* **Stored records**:
/---
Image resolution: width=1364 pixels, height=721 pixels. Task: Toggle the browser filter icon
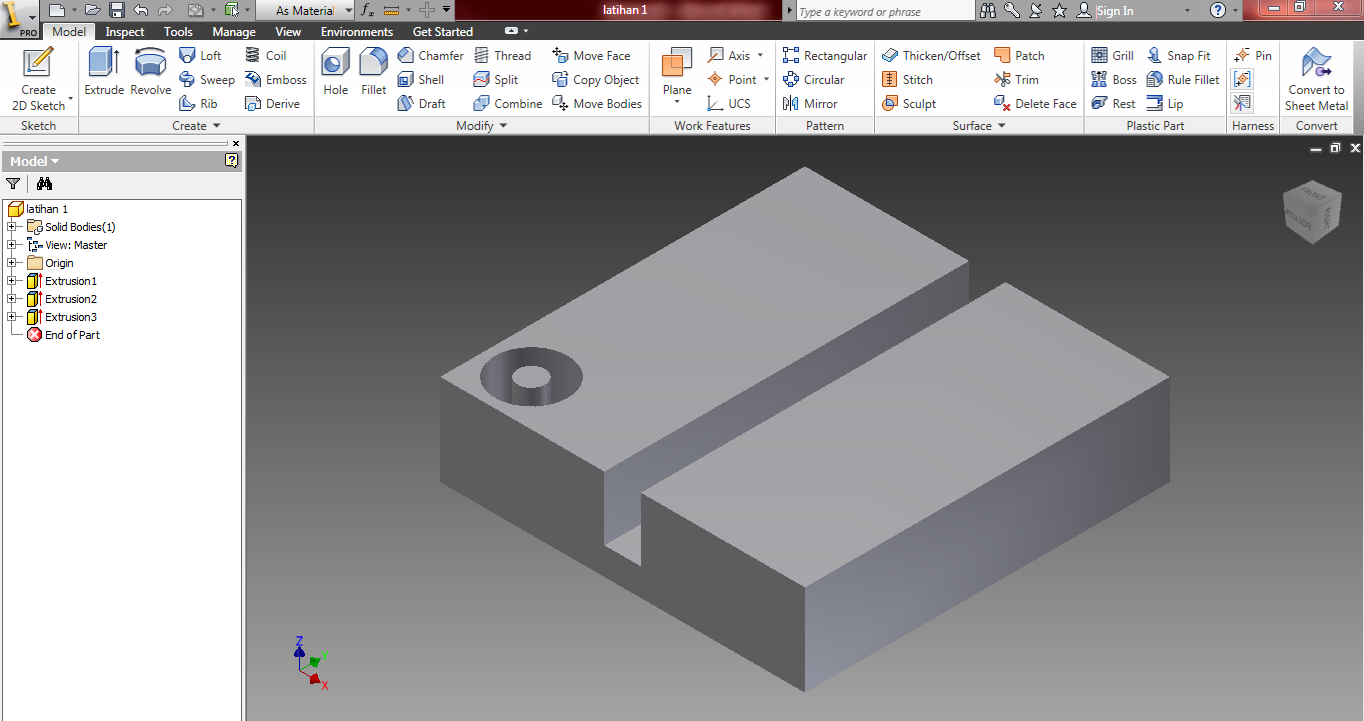(13, 184)

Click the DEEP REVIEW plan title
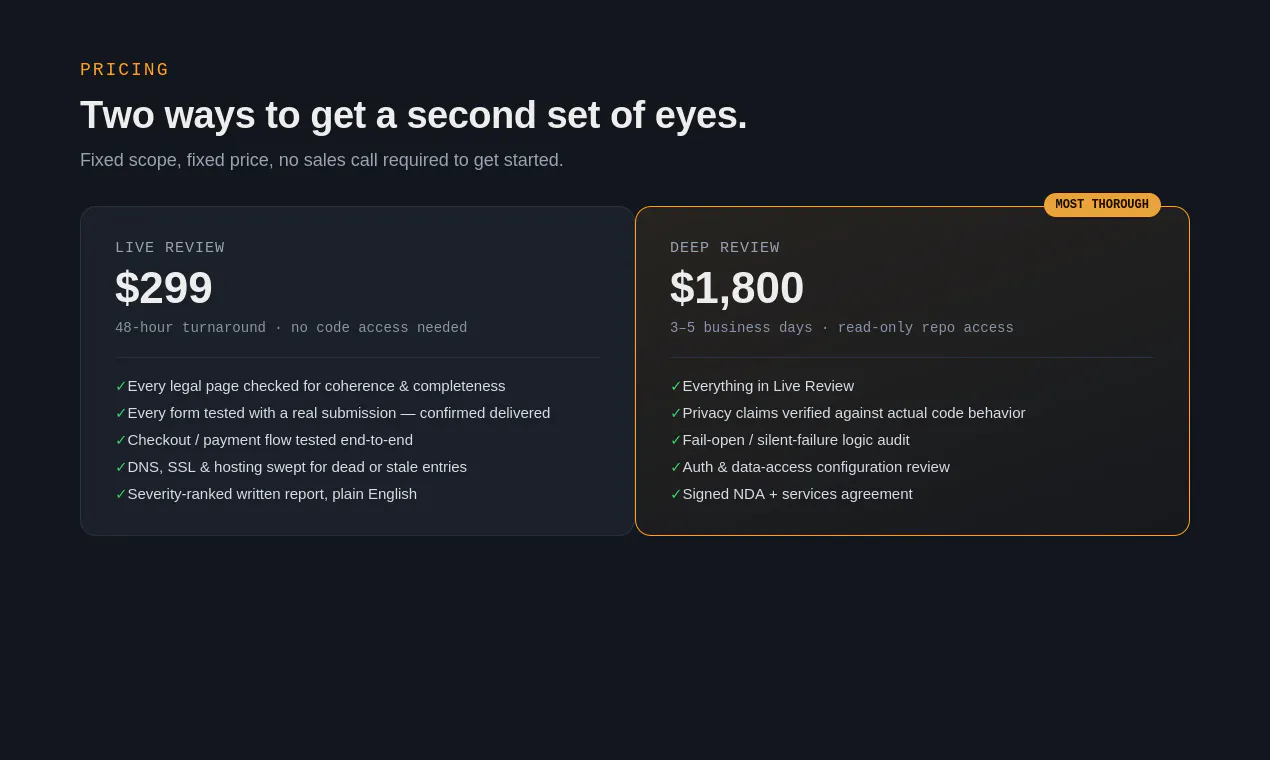[725, 248]
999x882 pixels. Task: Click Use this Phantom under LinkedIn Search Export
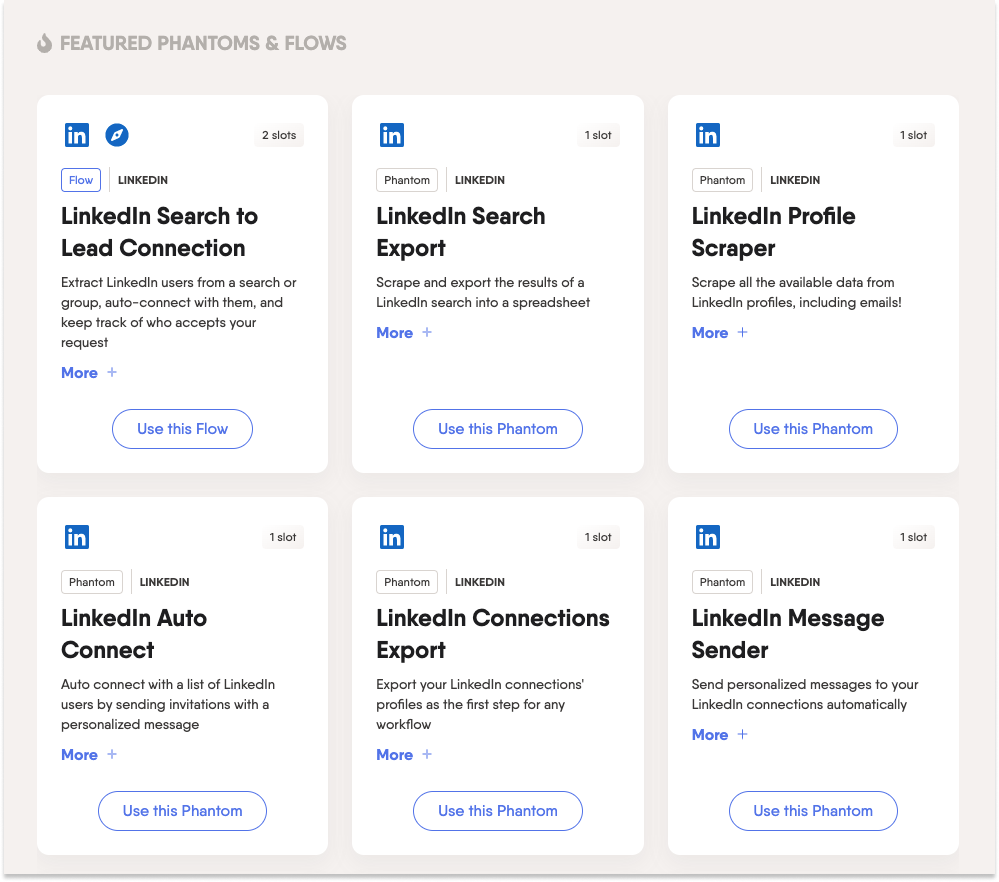[x=497, y=428]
\---
* **Task prompt**:
Reproduce nothing but the lines running from the line with "999x882 pixels. Task: Click" through the end of the records, keeping both end lines and dropping the pictures.

* **Solution below**:
999x882 pixels. Task: Click Use this Phantom under LinkedIn Search Export
[x=497, y=428]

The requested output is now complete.